Leukemia Patient Basics
Leukemia Patient Basics
Noam Z. Drazin (Hematologist & Oncologist, Cedars-Sinai Medical Group) gives expert video advice on: Should I see an oncologist or a leukemia specialist?; Are there any proven alternative methods for treating leukemia?; How can I find out more about leukemia? and more...
What questions should I ask my doctor after being diagnosed with leukemia?
I think the most important questions to ask of your physician once you are diagnosed with any malignancy and especially leukaemia is to sit down with them and discuss what the plan is going to be. I as a physician, always when unfortunately given the opportunity to give someone a diagnosis, usually have an entire plan of action already established. I think that provides patients with some reassurance that there is a plan of action. There is actually a treatment course that's been outlined or at least thought of to allow a patient to have some degree of understanding of what they are up against over the next several months or years, as it could be, depending on the diagnosis. So I think the best thing to ask is for a plan, a treatment plan and what to expect as a result of the treatment.
How often will I be tested for leukemia after remission?
Once patients achieve a remission and are undergoing further consolidation therapy and/or maintenance therapy for their leukaemia, they require periodic bone marrow biopsies and/or blood testing depending on their disease and depending on their disease status. So, I'm not able to personally give a particular regimen or follow up for all patients with leukaemia. The general rule of thumb is that in a patient with remission, you check bone marrow biopsies every six months, up to a total of two years, and then probably every year, up to a total of five years. When it comes to how often I see my patients when they've been diagnosed, and/or cured or in remission from leukaemia, I see patients every three months for the first two years once their chemotherapy or active chemotherapy is completed, then every six months to five years, and then yearly after that.

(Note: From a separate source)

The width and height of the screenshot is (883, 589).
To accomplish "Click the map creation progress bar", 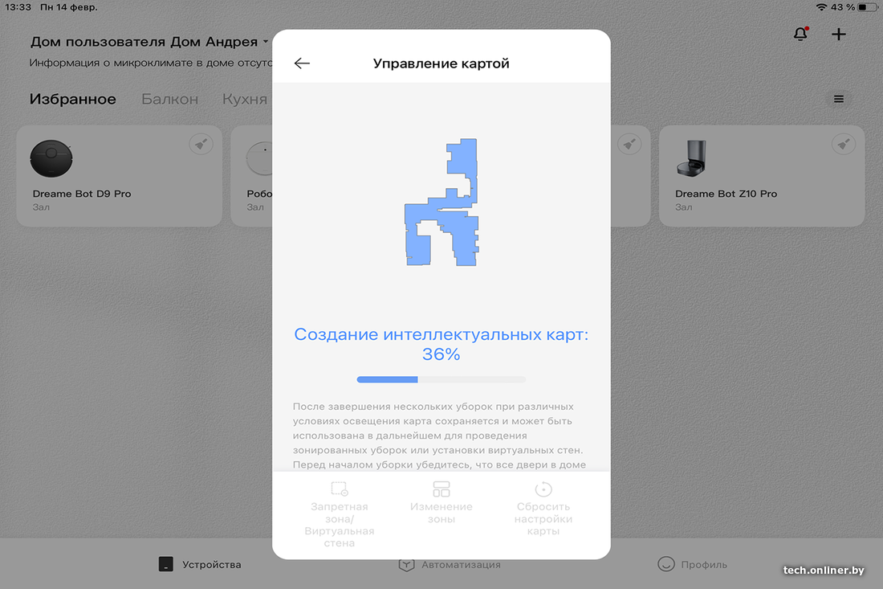I will (x=442, y=380).
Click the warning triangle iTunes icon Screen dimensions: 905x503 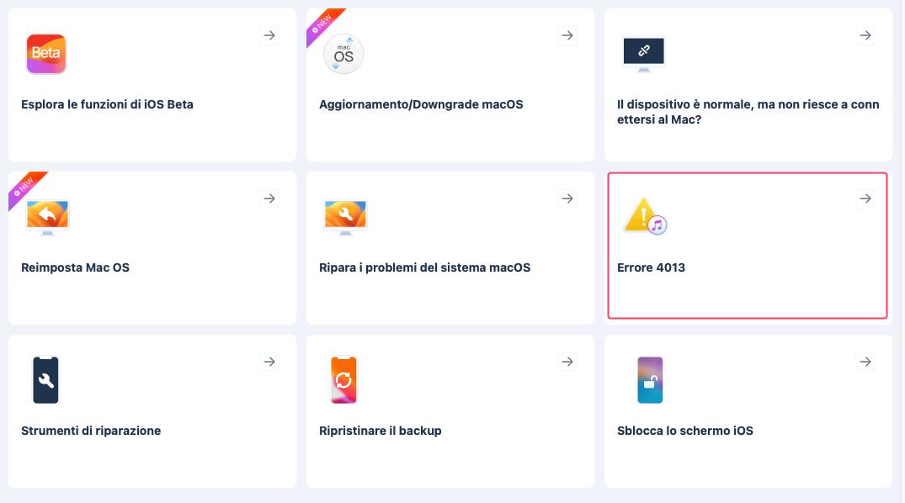tap(645, 216)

Should I see an oncologist or a leukemia specialist?
When diagnosed with leukemia, it's common to ask questions, whether or not you should see a specialist in the particular field? Hematologists and oncologists are already specialists in terms of treating cancer, but there are specific physicians that only treat leukemia, and are sometimes utilized on a consultative basis from community physicians who practice. I think in the best of both worlds, if you happen to be in an urban environment where you have large academic institutions, those might be the institutions you go to to get your treatment for leukemia. Because it's a little bit out of the scope of a primary oncologist or hematologist, who don't spend that much time in the hospital to treat a patient with acute leukemia.
Are there any proven alternative methods for treating leukemia?
To my knowledge, there are no alternative methods for treating leukaemia. There are definitely a significant number of testimonials and information on the Internet that identify alternative therapies for leukaemia, and herbal therapies for leukaemia and homeopathic-type remedies for the treatment of leukaemia. But I am an allopathic-trained, a Western-trained physician, I always utilize Western medicine first ,or in combination or co-operation with complementary-type approaches but don't utilize alternative approaches alone for the treatment of immunological malignancies such as leukaemia.
Will my insurance pay for a stem cell transplant?
Stem cell transplants are very expensive treatment modality for the treatment of acute leukemia, and most insurance companies, both managed care HMOs and managed care PPOs and of course Medicare, cover stem cell or bone marrow transplants. The difficulty lies in which particular institution they will allow you to have your transplant at. There are a lot of institutions that are contracted by particular providers to provide this particular therapy, and that will depend on your location in the country, the type of insurance and the type of leukemia that you have.